**Exercise set:**
A. From the article on dopamine and machine learning, copy out the passage from "Researchers at Harvard" to "their final prediction.".
B. In the article on dopamine and machine learning, in which brain region did the researchers observe the gradual shift in dopamine release in mice?
C. Continue the article on dopamine-based reward learning and machine learning from where it stops.

**Extract:**
· · ·

Study draws new link between dopamine-based reward learning and machine learning

Past neuroscience and psychology research has repeatedly demonstrated the crucial role of rewards in how humans and other animals acquire behaviors that promote their survival. Dopaminergic neurons, neurons that produce dopamine in the mammalian central nervous system, are known to be largely responsible for reward-based learning in mammals.

Studies have found that when a mammal is receiving an unexpected reward, these neurons promptly respond, through a so-called phasic excitation. This is a short but strong period of excitation that occurs in rapidly adapting brain receptors (i.e., phasic receptors).

When animals start creating associations between a reward and a specific stimulus or cue, dopamine neurons tune down their responses to the reward in question. This might be an evolutionary mechanism aimed at supporting associative learning.

In recent years, computer scientists have been trying to artificially replicate the neural underpinnings of reward-learning in mammals, to create efficient machine learning models that can tackle complex tasks. A renowned machine learning method that replicates the function of dopaminergic neurons is the so-called temporal difference (TD) learning algorithm.

Researchers at Harvard University, Nagoya University and Keio University School of Medicine have recently carried out a study exploring an aspect of the TD learning computational method that could be related to how humans learn based on rewards. Their paper, published in Nature Neuroscience, could shed some new light on how the brain builds associations between cues and rewards that are separated in time (i.e., that are not consecutive and thus not experienced one after another).

TD learning algorithms are a class of reinforcement learning approaches that do not require a model, but rather can learn to make predictions based on changes in the environment that occur over successive time steps. In contrast with other machine learning methods, TD methods can adjust their estimations several times before they reveal their final prediction.

Over the past few years, several studies have highlighted the similarities between TD learning algorithms and reward-learning dopamine neurons in the brain. Nonetheless, one particular aspect of the algorithm’s functioning has rarely been considered in neuroscience research.

“Previous studies failed to observe a key prediction of this algorithm: that when an agent associates a cue and reward that are separated in time, the timing of dopamine signals should gradually move backward in time from the time of the reward to the time of the cue over multiple trials,” Ryunosuke Amo, Sara Matias, Akihiro Yamanaka, Kenji F. Tanaka, Naoshige Uchida and Mitsuko Watabe-Uchida wrote in their paper. “We demonstrate that such a gradual shift occurs both at the level of dopaminergic cellular activity and dopamine release in the ventral striatum in mice.”

In their paper, Amo and his colleagues considered the results of experiments they carried out on untrained mice who were learning to associate odor cues with water rewards. When the animals started associating specific odors with receiving water, they exhibited licking behavior suggesting that they were expecting to receive water after they had only smelled the associated odor.

· · ·

**Entries provided:**

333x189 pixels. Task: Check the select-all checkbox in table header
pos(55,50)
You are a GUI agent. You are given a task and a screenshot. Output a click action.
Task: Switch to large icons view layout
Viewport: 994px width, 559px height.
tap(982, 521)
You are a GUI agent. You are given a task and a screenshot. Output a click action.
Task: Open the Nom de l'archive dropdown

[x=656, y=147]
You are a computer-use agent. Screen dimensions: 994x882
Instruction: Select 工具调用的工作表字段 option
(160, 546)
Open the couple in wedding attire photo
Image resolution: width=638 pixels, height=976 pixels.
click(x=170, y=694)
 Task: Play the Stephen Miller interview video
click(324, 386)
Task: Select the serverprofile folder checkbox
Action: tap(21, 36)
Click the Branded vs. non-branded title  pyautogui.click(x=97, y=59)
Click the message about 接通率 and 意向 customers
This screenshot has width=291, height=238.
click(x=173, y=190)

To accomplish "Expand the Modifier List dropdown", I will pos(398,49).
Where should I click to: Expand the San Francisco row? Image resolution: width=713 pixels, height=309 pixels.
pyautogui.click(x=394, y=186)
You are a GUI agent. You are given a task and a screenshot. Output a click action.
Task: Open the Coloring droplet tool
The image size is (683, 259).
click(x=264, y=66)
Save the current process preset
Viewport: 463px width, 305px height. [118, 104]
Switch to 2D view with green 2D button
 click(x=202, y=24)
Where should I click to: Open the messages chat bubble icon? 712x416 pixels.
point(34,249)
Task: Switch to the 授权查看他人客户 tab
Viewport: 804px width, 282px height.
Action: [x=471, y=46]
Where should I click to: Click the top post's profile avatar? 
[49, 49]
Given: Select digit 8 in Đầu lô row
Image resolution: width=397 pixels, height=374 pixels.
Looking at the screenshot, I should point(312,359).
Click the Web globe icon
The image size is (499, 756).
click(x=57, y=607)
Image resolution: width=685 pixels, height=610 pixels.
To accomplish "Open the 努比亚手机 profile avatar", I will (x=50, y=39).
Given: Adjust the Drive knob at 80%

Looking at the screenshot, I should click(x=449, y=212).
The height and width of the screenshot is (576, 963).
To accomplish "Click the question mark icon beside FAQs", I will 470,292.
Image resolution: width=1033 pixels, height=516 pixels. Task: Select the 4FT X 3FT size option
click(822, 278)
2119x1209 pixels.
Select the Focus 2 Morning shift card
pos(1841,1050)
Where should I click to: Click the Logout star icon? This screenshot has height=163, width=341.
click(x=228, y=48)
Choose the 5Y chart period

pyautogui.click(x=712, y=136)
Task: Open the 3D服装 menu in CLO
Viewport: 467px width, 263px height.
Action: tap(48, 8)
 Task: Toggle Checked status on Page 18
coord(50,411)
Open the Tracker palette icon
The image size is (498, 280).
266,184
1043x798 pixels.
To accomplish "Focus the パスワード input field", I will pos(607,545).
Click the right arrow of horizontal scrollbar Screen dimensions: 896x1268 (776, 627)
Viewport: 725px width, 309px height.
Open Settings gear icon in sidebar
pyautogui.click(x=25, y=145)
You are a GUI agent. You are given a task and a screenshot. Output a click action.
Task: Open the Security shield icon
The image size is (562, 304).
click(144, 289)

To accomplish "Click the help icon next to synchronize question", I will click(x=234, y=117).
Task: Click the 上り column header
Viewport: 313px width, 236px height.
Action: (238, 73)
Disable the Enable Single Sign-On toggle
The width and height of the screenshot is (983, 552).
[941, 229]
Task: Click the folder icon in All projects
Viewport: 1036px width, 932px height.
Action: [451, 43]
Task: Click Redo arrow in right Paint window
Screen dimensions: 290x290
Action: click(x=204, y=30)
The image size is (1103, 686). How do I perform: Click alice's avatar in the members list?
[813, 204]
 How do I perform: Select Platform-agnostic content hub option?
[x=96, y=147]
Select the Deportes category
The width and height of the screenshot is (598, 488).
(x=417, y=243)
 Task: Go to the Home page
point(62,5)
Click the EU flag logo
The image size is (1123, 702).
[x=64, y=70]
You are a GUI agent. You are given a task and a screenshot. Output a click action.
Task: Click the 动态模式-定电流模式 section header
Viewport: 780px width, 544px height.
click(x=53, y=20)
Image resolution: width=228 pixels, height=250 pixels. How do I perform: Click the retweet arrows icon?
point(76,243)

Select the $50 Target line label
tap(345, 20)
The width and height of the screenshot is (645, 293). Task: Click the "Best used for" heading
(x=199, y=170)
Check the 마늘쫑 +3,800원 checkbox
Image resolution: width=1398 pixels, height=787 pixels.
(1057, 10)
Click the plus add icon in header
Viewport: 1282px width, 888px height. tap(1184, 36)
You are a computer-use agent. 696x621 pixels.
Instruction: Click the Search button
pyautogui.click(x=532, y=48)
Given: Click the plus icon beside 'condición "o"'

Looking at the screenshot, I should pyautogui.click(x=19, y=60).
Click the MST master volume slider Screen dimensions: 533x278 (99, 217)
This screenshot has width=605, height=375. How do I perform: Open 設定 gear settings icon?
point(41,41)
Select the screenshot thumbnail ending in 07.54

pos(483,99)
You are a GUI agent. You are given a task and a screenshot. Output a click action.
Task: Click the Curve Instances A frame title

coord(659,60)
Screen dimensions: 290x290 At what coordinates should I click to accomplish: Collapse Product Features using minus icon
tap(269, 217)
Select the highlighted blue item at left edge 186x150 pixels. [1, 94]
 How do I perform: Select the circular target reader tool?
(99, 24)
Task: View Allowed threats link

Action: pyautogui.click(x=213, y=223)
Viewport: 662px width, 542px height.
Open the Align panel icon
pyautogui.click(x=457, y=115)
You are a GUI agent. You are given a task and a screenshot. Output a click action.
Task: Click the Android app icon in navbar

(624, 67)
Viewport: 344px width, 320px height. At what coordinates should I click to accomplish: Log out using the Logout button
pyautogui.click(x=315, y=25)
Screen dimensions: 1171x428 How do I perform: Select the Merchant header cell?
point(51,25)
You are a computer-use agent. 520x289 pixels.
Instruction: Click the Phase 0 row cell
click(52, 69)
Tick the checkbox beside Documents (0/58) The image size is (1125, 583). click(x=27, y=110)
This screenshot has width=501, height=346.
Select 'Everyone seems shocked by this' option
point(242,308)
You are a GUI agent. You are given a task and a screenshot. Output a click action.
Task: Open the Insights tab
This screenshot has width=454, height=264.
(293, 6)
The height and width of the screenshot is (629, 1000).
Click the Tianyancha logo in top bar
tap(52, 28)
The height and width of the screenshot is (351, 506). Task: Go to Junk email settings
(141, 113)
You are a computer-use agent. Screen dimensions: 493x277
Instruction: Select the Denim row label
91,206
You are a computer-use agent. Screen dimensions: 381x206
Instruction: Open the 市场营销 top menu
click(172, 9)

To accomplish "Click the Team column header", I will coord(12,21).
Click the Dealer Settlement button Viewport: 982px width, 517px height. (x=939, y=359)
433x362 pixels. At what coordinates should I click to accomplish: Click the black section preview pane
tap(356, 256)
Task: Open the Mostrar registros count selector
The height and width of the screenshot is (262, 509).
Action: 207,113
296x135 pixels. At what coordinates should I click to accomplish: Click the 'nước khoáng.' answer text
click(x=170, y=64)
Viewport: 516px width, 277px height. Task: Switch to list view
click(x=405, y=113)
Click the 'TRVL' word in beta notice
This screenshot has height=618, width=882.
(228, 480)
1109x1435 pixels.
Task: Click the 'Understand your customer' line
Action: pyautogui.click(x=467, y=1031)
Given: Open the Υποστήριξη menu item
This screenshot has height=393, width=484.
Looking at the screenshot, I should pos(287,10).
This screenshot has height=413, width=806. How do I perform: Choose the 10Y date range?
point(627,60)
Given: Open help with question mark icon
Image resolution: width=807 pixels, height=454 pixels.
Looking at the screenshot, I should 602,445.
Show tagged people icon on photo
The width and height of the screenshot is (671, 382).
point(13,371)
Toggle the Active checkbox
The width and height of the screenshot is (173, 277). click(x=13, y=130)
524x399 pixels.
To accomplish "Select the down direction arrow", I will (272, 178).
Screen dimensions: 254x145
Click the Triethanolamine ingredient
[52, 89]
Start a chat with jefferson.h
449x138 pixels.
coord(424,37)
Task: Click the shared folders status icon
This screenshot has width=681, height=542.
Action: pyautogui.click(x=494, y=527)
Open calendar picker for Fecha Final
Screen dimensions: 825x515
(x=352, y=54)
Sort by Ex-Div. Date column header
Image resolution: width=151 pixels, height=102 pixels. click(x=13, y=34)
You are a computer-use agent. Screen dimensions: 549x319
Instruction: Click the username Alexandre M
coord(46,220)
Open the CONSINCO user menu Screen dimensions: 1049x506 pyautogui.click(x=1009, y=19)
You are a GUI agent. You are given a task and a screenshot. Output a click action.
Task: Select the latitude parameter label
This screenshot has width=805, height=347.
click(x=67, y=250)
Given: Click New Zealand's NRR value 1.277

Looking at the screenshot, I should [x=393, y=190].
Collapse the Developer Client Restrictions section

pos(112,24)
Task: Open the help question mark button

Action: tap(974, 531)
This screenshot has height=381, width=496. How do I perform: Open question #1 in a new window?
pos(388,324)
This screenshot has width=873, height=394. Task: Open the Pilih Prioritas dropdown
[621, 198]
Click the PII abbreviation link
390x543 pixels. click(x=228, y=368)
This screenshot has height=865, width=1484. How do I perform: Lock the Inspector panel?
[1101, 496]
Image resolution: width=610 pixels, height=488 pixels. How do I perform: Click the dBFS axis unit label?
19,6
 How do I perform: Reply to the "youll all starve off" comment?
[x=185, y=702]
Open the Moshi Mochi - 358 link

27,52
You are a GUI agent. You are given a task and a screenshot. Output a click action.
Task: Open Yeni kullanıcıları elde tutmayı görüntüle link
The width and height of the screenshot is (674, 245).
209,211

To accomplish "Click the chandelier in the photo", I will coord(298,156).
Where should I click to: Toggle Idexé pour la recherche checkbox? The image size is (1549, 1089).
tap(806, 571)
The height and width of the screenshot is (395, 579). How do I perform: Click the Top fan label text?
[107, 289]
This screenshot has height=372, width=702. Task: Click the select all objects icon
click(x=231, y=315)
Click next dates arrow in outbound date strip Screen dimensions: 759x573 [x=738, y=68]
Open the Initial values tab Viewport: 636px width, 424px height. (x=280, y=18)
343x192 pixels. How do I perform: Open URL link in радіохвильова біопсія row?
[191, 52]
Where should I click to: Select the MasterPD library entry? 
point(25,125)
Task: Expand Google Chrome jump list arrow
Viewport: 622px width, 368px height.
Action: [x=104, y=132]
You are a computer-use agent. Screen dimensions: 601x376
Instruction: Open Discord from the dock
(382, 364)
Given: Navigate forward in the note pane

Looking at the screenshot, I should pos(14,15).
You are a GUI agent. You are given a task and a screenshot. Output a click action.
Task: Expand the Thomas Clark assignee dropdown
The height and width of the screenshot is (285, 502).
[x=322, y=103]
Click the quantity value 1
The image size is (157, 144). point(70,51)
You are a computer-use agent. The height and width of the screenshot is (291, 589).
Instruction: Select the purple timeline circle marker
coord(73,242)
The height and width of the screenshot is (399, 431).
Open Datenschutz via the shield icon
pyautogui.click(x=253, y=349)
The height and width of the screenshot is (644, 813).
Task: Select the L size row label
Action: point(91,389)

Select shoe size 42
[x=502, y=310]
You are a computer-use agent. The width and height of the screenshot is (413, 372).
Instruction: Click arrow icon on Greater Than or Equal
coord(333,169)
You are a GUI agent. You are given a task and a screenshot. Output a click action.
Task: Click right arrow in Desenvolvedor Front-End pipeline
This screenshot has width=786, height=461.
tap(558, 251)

· · ·

**Results of the tasks:**
A.
Researchers at Harvard University, Nagoya University and Keio University School of Medicine have recently carried out a study exploring an aspect of the TD learning computational method that could be related to how humans learn based on rewards. Their paper, published in Nature Neuroscience, could shed some new light on how the brain builds associations between cues and rewards that are separated in time (i.e., that are not consecutive and thus not experienced one after another).

TD learning algorithms are a class of reinforcement learning approaches that do not require a model, but rather can learn to make predictions based on changes in the environment that occur over successive time steps. In contrast with other machine learning methods, TD methods can adjust their estimations several times before they reveal their final prediction.

B. The ventral striatum.

C.
In their experiments, the researchers presented the mice with the pre-reward odor and the reward within different time frames. In other words, they changed the amount of time between the moment when the mice were exposed to the odor and the moment when they received the water reward.

They found that when the reward was delayed (i.e., it was given to the mice later than they had previously experienced), dopamine neurons were not so active in the beginning but became more active as time went on. This showed that, as observed in TD learning approaches, the timing of dopamine responses in the brain can shift while mice are learning associations between odors and rewards for the first time.

The team also conducted further experiments, to test whether this shift also occurred in animals that had already been trained to make these odor-reward associations and during reverse tasks (i.e., tasks where the cue and reward were reversed). They observed a temporal shift in the animal’s dopamine signals during the delay period, which was similar to that exhibited when animals were learning associations for the first time, but at a faster speed.

Overall, the findings gathered by Amo and his colleagues highlight the occurrence of a backward shift in the timing of dopamine activity in the mice brain throughout different associative learning experiments. This observed temporal shift greatly resembles the mechanisms underpinning TD learning methods.

In the future, the findings gathered by this team of researchers could pave the way for new studies investigating this potential similarity between reward-learning in the mammalian brain and TD reinforcement learning approaches. This could help to improve the current understanding of reward-learning in the brain, while also potentially inspiring the further development of TD learning algorithms.

“Our results establish a long-sought link between dopaminergic activity and the TD learning algorithm, providing fundamental insights into how the brain associates cues and rewards that are separated in time,” the researchers wrote in their paper.